Un état de durabilité plus structuré et plus normé
Contrairement aux rapports extra-financiers traditionnels, le futur « état de durabilité » prévu par la CSRD impose une structure rigoureuse, composée de quatre parties distinctes : informations générales, environnementales, sociales et de gouvernance. L’objectif est de rendre ces informations comparables d’une entreprise à l’autre, garantissant ainsi une meilleure transparence sur les engagements et les performances durables des entreprises.
Cependant, d’après l’étude de Forvis Mazars, seulement 16 % des entreprises du panel ont déjà structuré leurs rapports selon les attentes des ESRS. Cette faible proportion montre que la majorité des entreprises ont encore un long chemin à parcourir pour se conformer pleinement aux nouvelles normes. Pour les acteurs de l’assurance et de la finance, cette évolution est particulièrement importante, car elle conditionne non seulement leur propre transparence, mais aussi leur capacité à évaluer les risques et les opportunités liés aux engagements durables de leurs clients et partenaires commerciaux.
Le plan de transition climatique : un défi pour les entreprises
L’un des aspects les plus complexes des nouvelles normes est l’obligation pour les entreprises de publier un plan de transition climatique. La norme ESRS E1 impose à chaque entreprise de démontrer comment elle prévoit d’aligner ses activités sur les objectifs de l’Accord de Paris, notamment la limitation du réchauffement climatique à 1,5°C et l’atteinte de la neutralité carbone d’ici 2050. Ce plan doit détailler les efforts passés, actuels et futurs de l’entreprise pour atténuer son impact environnemental.
L’étude montre que seulement 13 % des entreprises ont déjà publié un plan de transition, et dans la plupart des cas, les informations fournies ne répondent que partiellement aux exigences de la norme ESRS E1. Ce faible taux de conformité témoigne de la difficulté pour les entreprises, en particulier dans des secteurs comme l’assurance ou la finance, de s’engager pleinement dans la transition vers une économie bas carbone. Les entreprises doivent non seulement s’adapter à des réglementations complexes, mais aussi réévaluer leur modèle d’affaires pour garantir qu’il soit compatible avec les objectifs climatiques à long terme.
Vers une accélération de la transition durable
À un an de l’application de la CSRD, le baromètre RSE 2024 de Forvis Mazars révèle que les entreprises sont encore en phase de préparation pour répondre aux exigences des normes ESRS. Si certaines d’entre elles ont pris de l’avance en publiant des analyses de double matérialité et en structurant leurs rapports extra-financiers, une majorité doit encore accélérer ses efforts pour se conformer pleinement à la directive.
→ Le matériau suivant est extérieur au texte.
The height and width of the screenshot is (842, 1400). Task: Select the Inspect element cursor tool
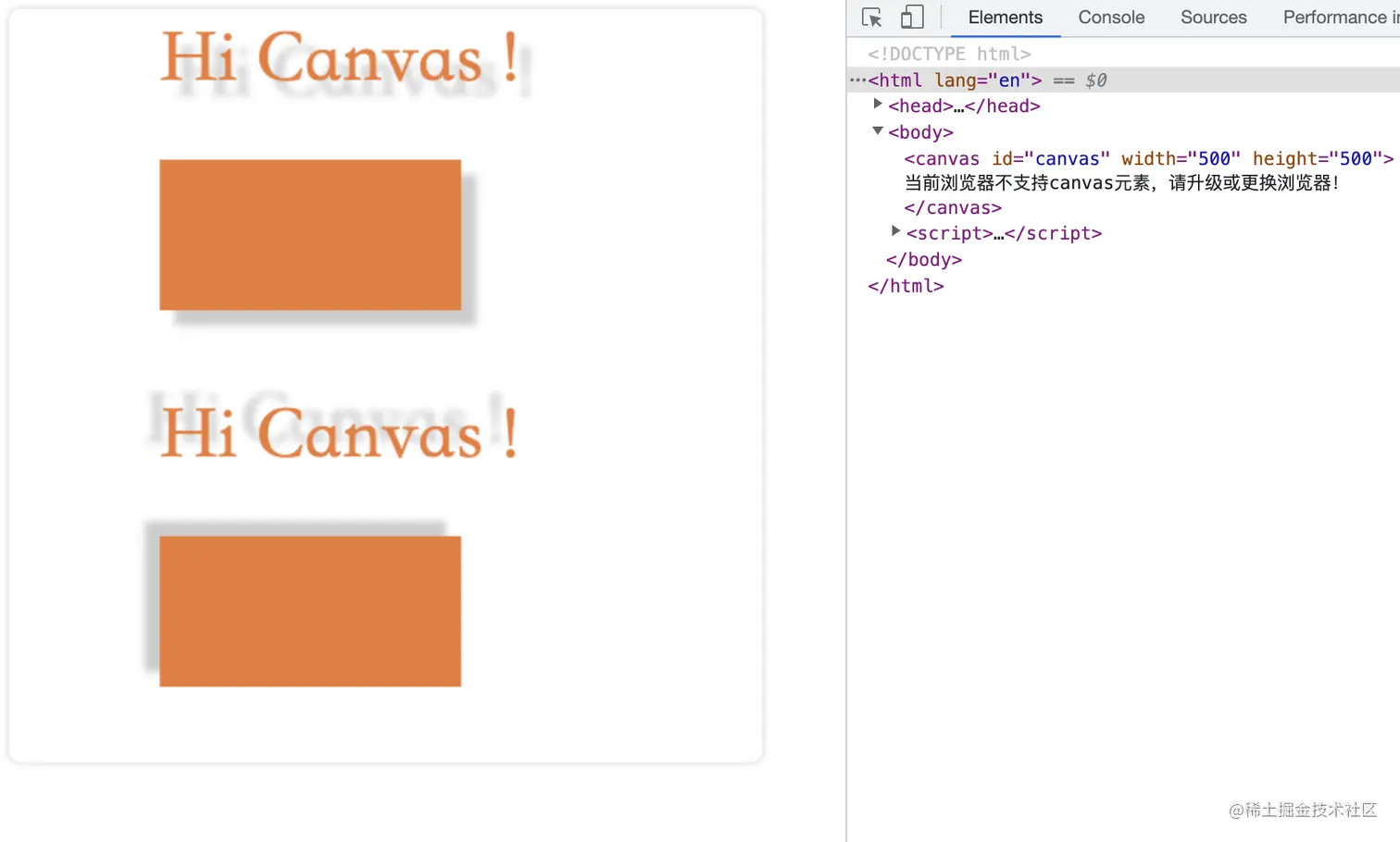pos(871,17)
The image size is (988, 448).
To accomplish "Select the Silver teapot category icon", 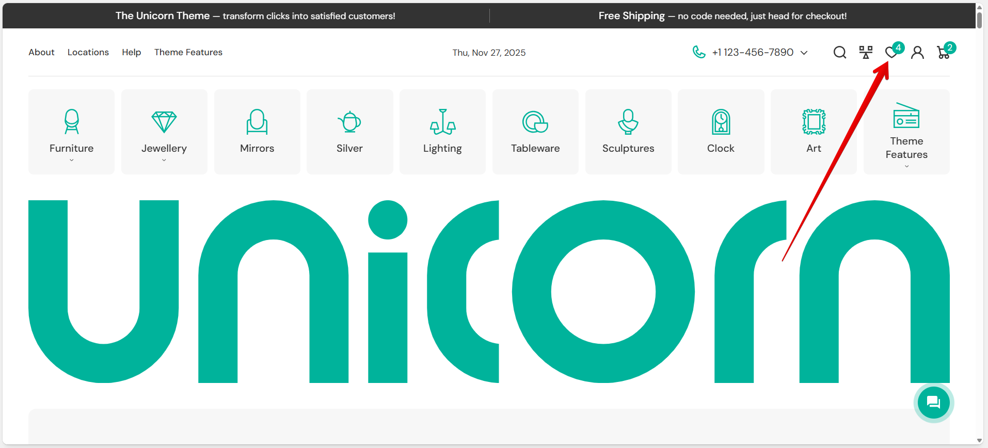I will 349,122.
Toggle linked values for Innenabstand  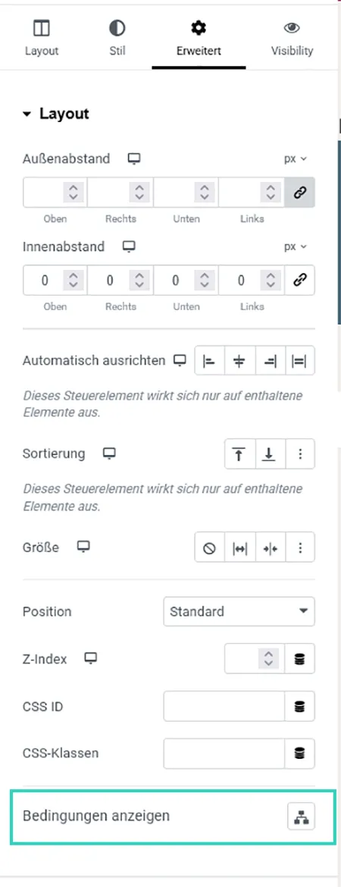pos(300,280)
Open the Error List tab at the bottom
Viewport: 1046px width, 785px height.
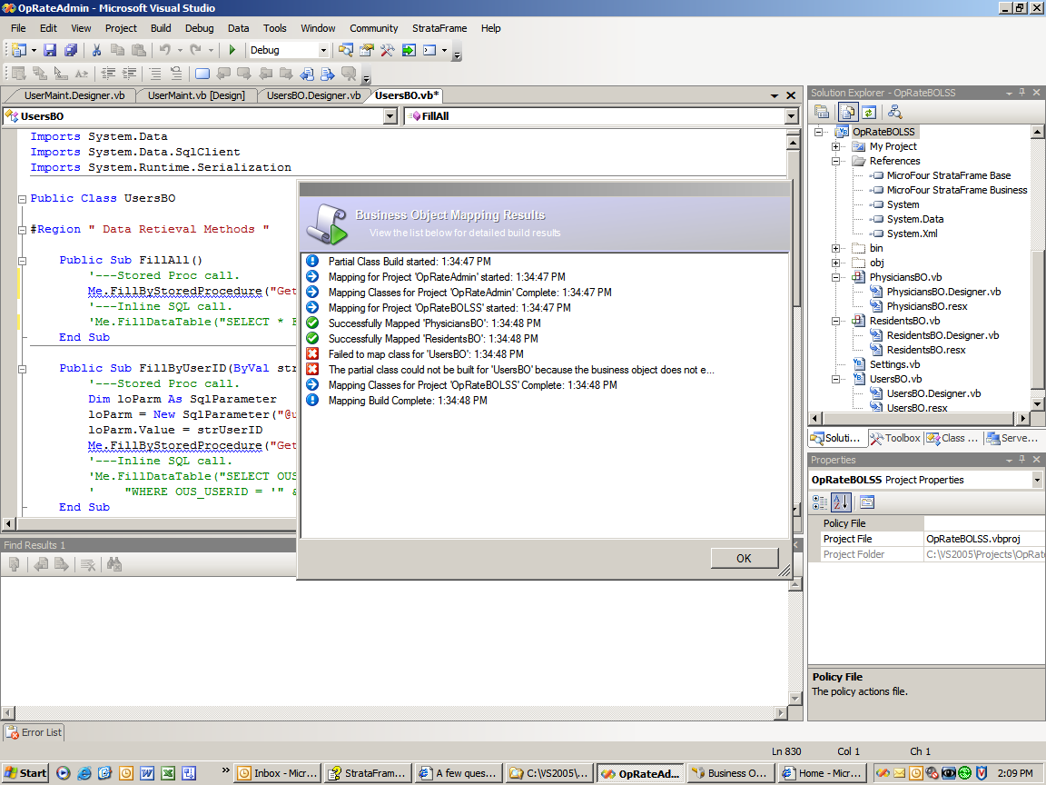(x=34, y=732)
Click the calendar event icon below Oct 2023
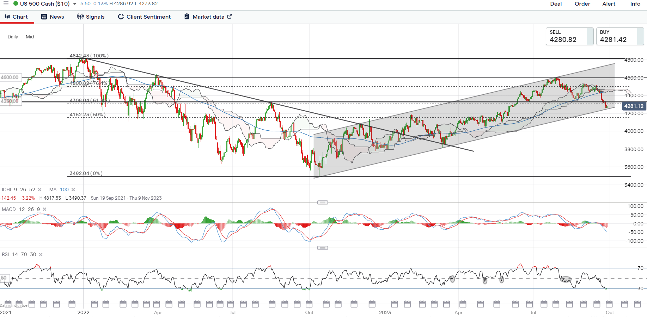Image resolution: width=647 pixels, height=317 pixels. (609, 304)
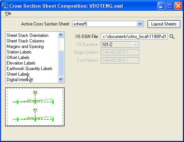Click the XS DGN File path field
This screenshot has width=184, height=142.
(134, 37)
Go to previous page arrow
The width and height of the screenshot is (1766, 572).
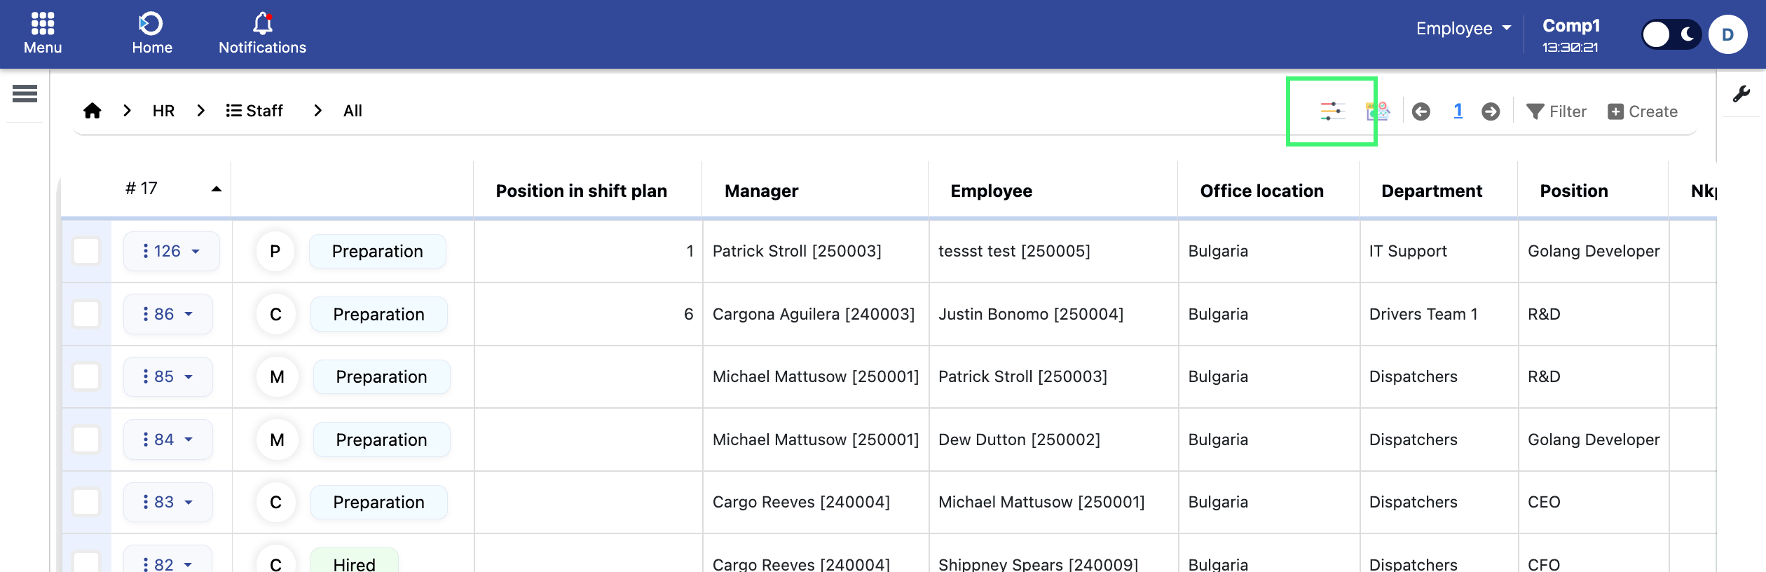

« La devise des Jeux Olympiques s’appliquerait parfaitement à ce que les entreprises sont en train de traverser : “Citius, Altius, Fortius – Communiter ” (« Plus vite, plus haut, plus fort – ensemble »). C’est là que la comparaison avec la course de fond trouve ses limites. En effet, la mise en conformité avec la CSRD est résolument un travail d’équipe. » ajoute Edwige Rey, associée Sustainability Services.
Car, le défi est particulièrement grand pour les entreprises devant publier un plan de transition climatique. La compatibilité entre leur stratégie d’affaires et les objectifs de durabilité représente un enjeu clé, notamment pour les secteurs financiers, qui sont au cœur des flux d’investissement mondiaux. La transparence, la comparabilité et l’harmonisation des informations de durabilité seront essentielles pour garantir que les entreprises évoluent vers un modèle économique résilient et durable.